In an earlier blog, we discussed a decision by Ontario’s Divisional Court in Greater Essex County District School Board v. United Association of Journeymen, in which the court ruled that the OLRB could not exercise its authority under section 133 to extend or ignore the time mandated in a collective agreement for referring a grievance to arbitration. Essentially, if the grievance was deemed abandoned in a collective agreement there was no grievance to refer to arbitration and so the OLRB could not take jurisdiction over a dead grievance.
The union (UA) appealed the Divisional Court’s ruling to Ontario’s top court. The Ontario Court of Appeal unanimously upheld the Divisional Court’s decision. In particular, the court found as follows:
 In my view, therefore, the Vice-Chair’s interpretation falls outside the range of acceptable outcomes, because he concluded that he had the authority to refer to arbitration and to decide a grievance when there was in fact no grievance. His interpretation pays little or no heed to, trivializes, and renders inconsequential the mandatory timelines agreed upon by the parties to the Collective Agreement.
 The Labour Board has no inherent jurisdiction. Expert as it may be in the understanding and application of its empowering statute, it possesses only the powers delegated to it by its statute, and by the collective agreement. Thus, when the Labour Board sits as arbitrator under s. 133 it must respect, not ignore, the language of the collective agreement.

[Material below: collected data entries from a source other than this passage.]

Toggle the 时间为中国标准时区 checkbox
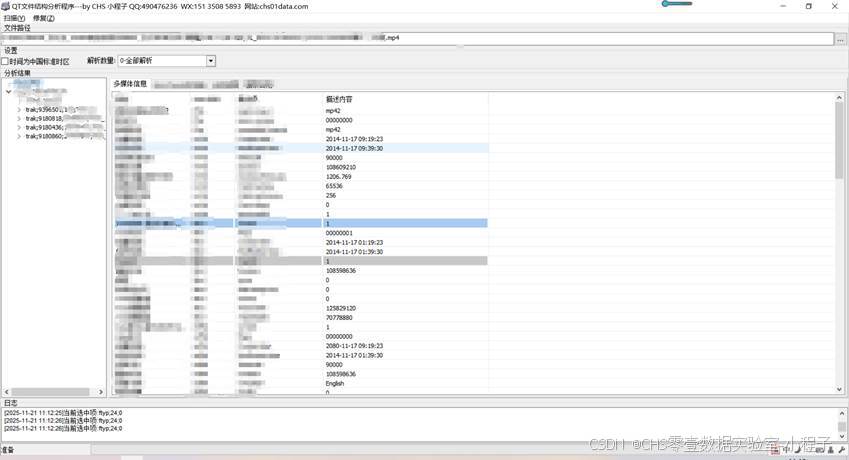Screen dimensions: 849x460 pyautogui.click(x=5, y=61)
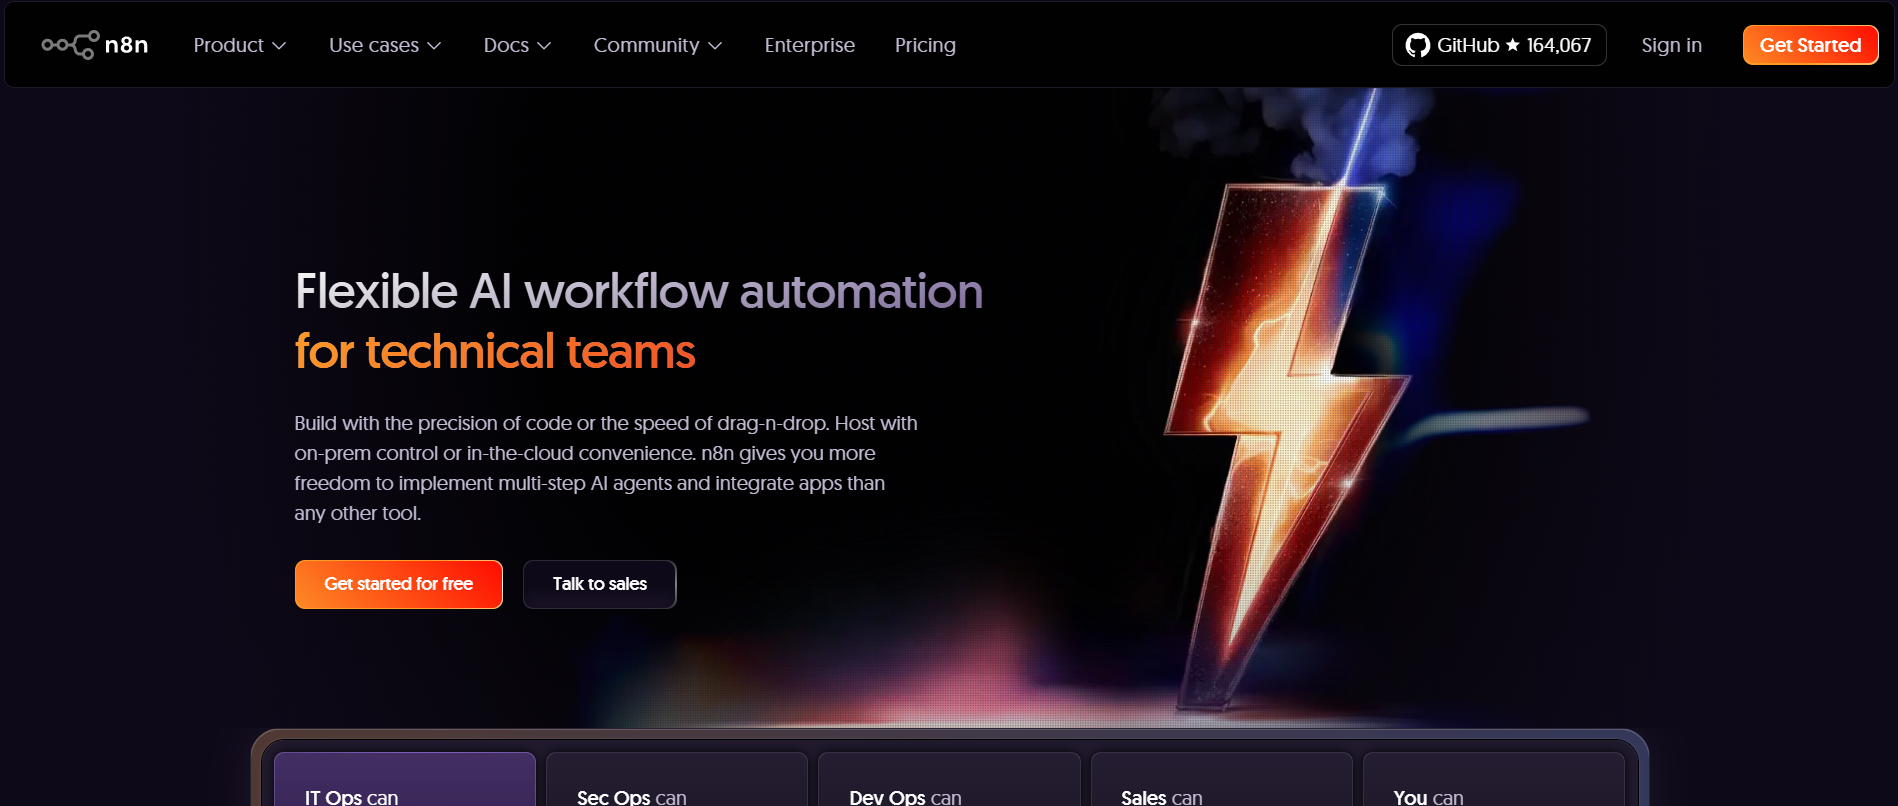The width and height of the screenshot is (1898, 806).
Task: Click the GitHub octocat icon
Action: (1417, 45)
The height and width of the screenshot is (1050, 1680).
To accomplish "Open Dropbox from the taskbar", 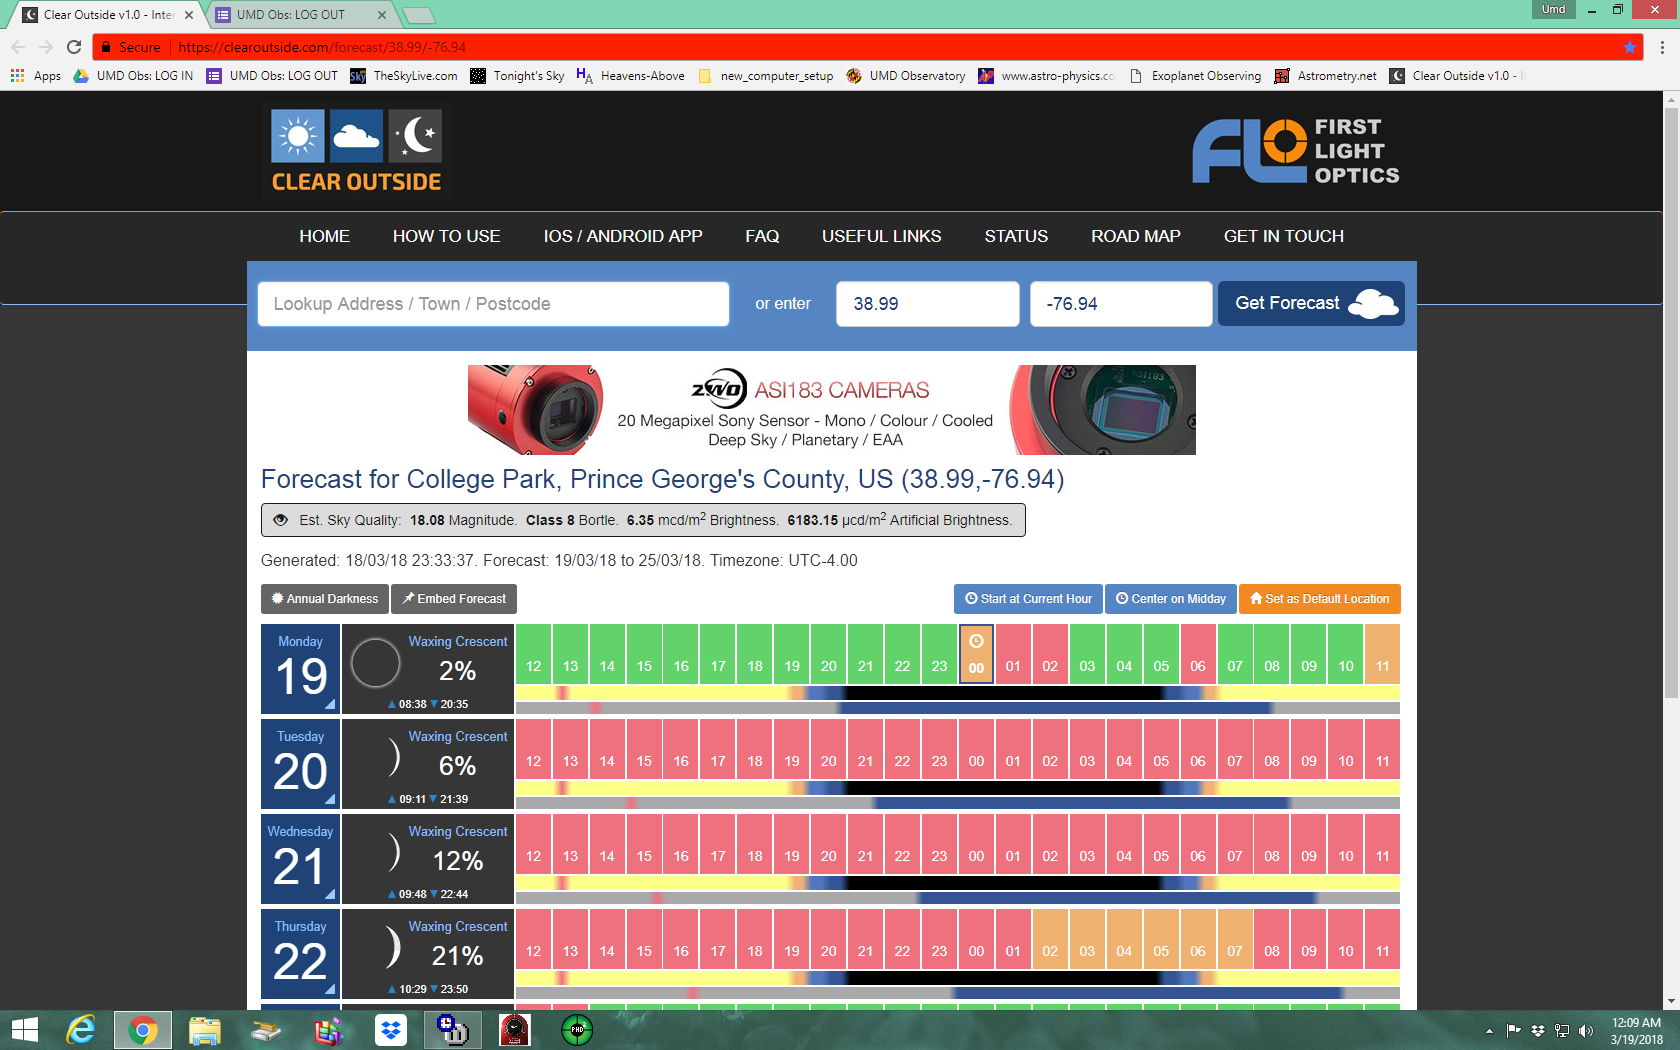I will (x=391, y=1029).
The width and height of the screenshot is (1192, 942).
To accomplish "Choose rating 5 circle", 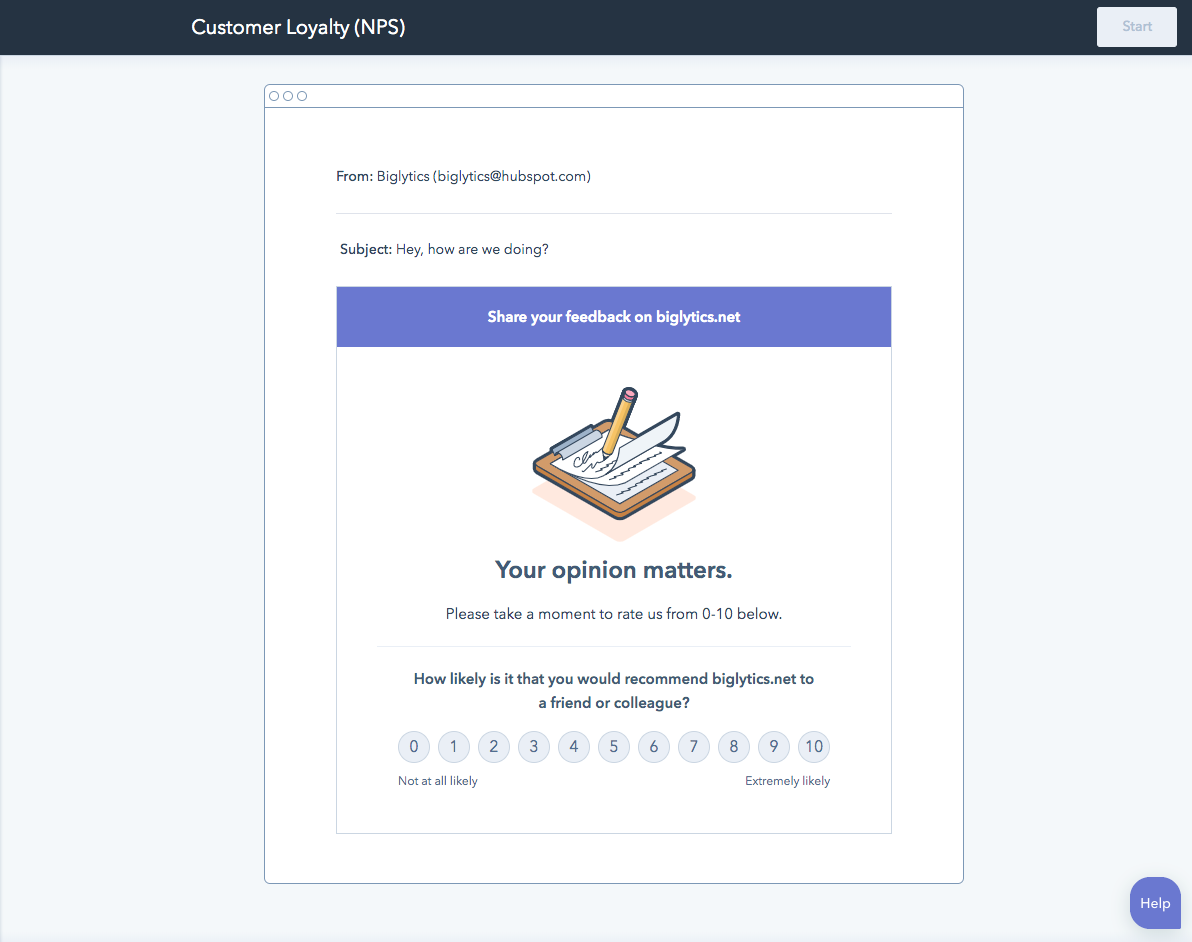I will (x=614, y=747).
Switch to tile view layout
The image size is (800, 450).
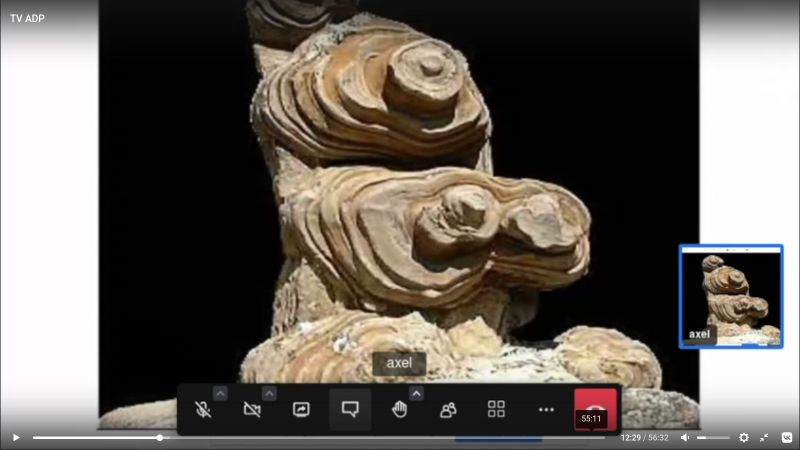496,409
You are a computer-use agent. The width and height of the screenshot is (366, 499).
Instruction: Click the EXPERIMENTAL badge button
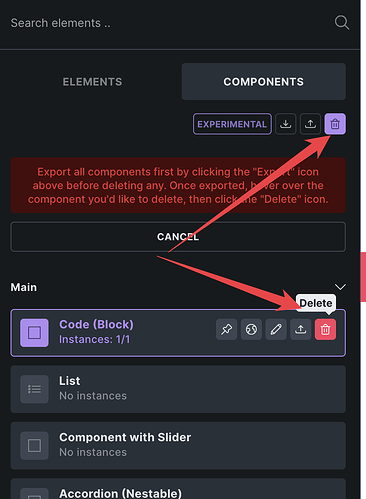point(232,124)
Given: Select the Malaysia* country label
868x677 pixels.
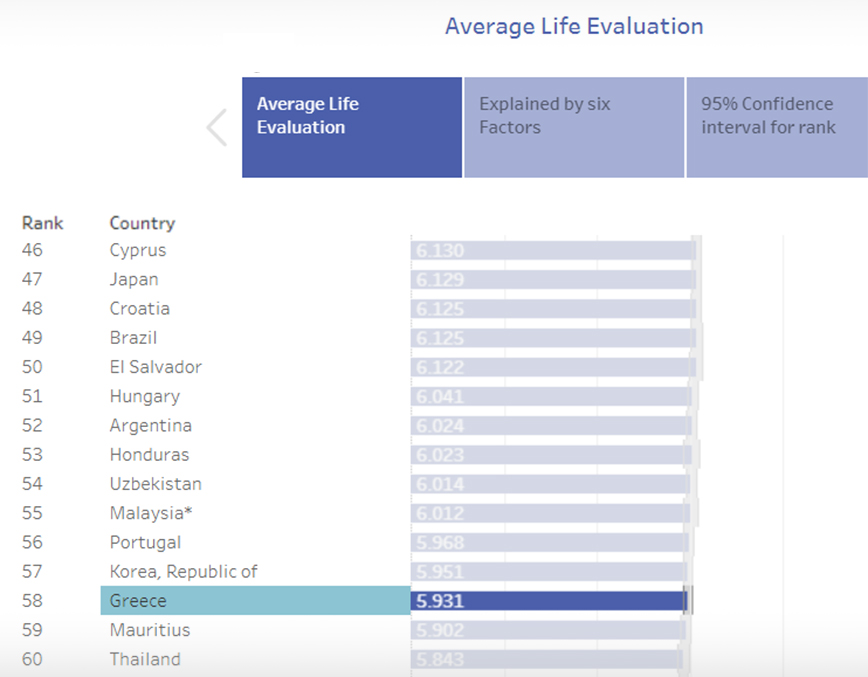Looking at the screenshot, I should click(x=150, y=513).
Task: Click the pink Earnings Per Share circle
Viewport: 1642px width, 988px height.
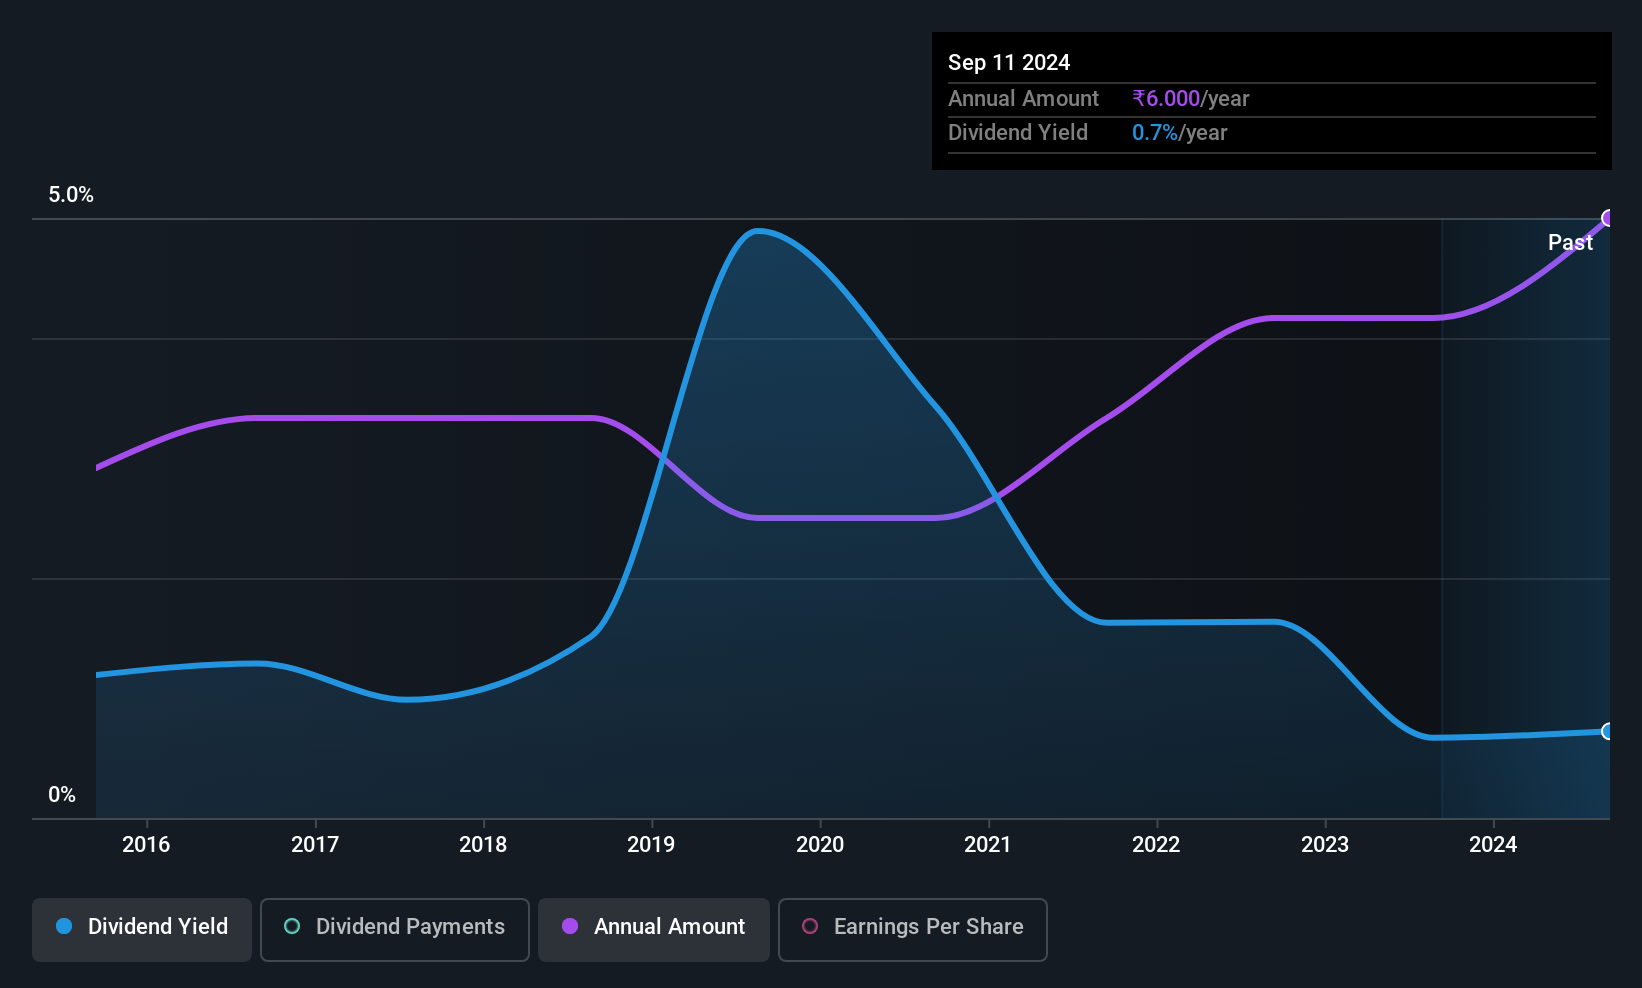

Section 133 cannot reasonably be interpreted to mean that the OLRB may in its own unfettered discretion revive a dead grievance by extending the parties’ agreed-upon time limits for referral to arbitration.
Notably, the Universal Workers Union Local 183 Labourers’ International Union of North America intervened in the appeal and supported the UA’s positions.
Provincial collective agreements in the construction industry expire for all trades on April 30, 2013. This issue may find its way into bargaining rounds come.